Task input:

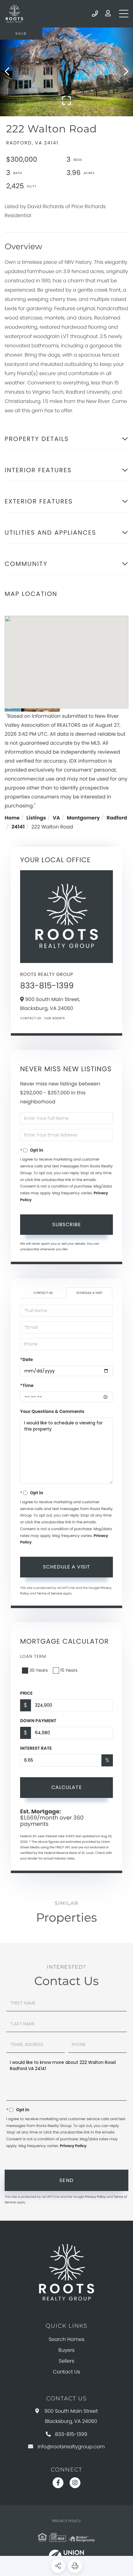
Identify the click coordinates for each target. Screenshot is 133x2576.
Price (26, 1693)
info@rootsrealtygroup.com (71, 2446)
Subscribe (66, 1224)
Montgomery (83, 817)
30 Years (38, 1670)
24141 (18, 826)
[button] (10, 72)
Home (12, 817)
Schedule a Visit (89, 1292)
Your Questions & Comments (52, 1411)
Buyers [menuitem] (66, 2350)
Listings (36, 817)
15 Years (69, 1670)
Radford (117, 817)
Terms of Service (49, 1593)
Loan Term (33, 1656)
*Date (26, 1359)
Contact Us (30, 1018)
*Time (26, 1385)
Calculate (66, 1787)
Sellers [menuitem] (66, 2360)
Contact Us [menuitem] (66, 2371)
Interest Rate (36, 1748)
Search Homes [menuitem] (66, 2339)
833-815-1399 (95, 14)
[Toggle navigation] (123, 13)
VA (56, 817)
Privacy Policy (73, 2146)
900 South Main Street (71, 2416)
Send (66, 2180)
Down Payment (38, 1721)
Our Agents (54, 1018)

Task description: Please provide a faithful transcription of all the data, pictures excluded.

Solution to this problem:
Identify the click coordinates for each target. Screenshot is 133x2576.
Price (26, 1693)
info@rootsrealtygroup.com (71, 2446)
Subscribe (66, 1224)
Montgomery (83, 817)
30 Years (38, 1670)
24141 (18, 826)
[button] (10, 72)
Home (12, 817)
Schedule a Visit (89, 1292)
Your Questions & Comments (52, 1411)
Buyers [menuitem] (66, 2350)
Listings (36, 817)
15 Years (69, 1670)
Radford (117, 817)
Terms of Service (49, 1593)
Loan Term (33, 1656)
*Date (26, 1359)
Contact Us (30, 1018)
*Time (26, 1385)
Calculate (66, 1787)
Sellers [menuitem] (66, 2360)
Contact Us [menuitem] (66, 2371)
Interest Rate (36, 1748)
Search Homes [menuitem] (66, 2339)
833-815-1399 (95, 14)
[Toggle navigation] (123, 13)
VA (56, 817)
Privacy Policy (73, 2146)
900 South Main Street (71, 2416)
Send (66, 2180)
Down Payment (38, 1721)
Our Agents (54, 1018)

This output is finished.